Early clinical trials had hinted at the possibility of GLP1 agonists mitigating the risk of liver damage. Building upon this premise, researchers at the Karolinska Institutet embarked on a register-based study encompassing all individuals in Sweden with concurrent chronic liver disease and type 2 diabetes. Their objective was to scrutinize the comparative risk of severe liver damage between those who administered GLP1 agonists and those who were not. Encouragingly, the results revealed that individuals on long-term GLP1 agonist therapy exhibited a diminished risk of developing advanced liver diseases such as cirrhosis and liver cancer.

First author Axel Wester, an assistant professor at the Department of Medicine, Huddinge, Karolinska Institutet, underscored the significance of these findings.
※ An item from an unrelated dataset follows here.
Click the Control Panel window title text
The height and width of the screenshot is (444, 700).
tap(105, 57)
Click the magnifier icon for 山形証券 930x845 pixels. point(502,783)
He highlighted the prevalence of fatty liver disease among the Swedish populace, affecting nearly one in five individuals, many of whom also contend with type 2 diabetes. Wester emphasized the scarcity of approved medications to mitigate the associated risks, making the study's revelations particularly pertinent.

However, the study did encounter some limitations, notably the cessation of GLP1 agonist intake by several participants, leading to a loss of the protective effect observed. Nevertheless, those who persisted with their medication regimen over a decade demonstrated a notable halving in the risk of severe liver disease.

Wester acknowledged the need for further validation of these findings through clinical trials, acknowledging the protracted timeline such endeavors entail. In the interim, leveraging existing registry data offers insights into the potential therapeutic efficacy of GLP1 agonists.

Looking ahead, the researchers plan to delve deeper into this realm using the newly established HERALD database, which provides access to crucial blood samples. Hannes Hagström, the study's last author and a consultant in hepatology at the Karolinska University Hospital, expressed optimism about this forthcoming investigation. Should their findings corroborate the study's outcomes, it could substantiate the hypothesis that GLP1 agonists hold promise in reducing the risk of severe liver disease among affected individuals.

The study, titled "Glucagon-like peptide-1 receptor agonists and risk of major adverse liver outcomes in patients with chronic liver disease and type 2 diabetes," was authored by Axel Wester, Ying Shang, Emilie Toresson Grip, Anthony A Matthews, and Hannes Hagström, and was published on January 30, 2024, in Gut.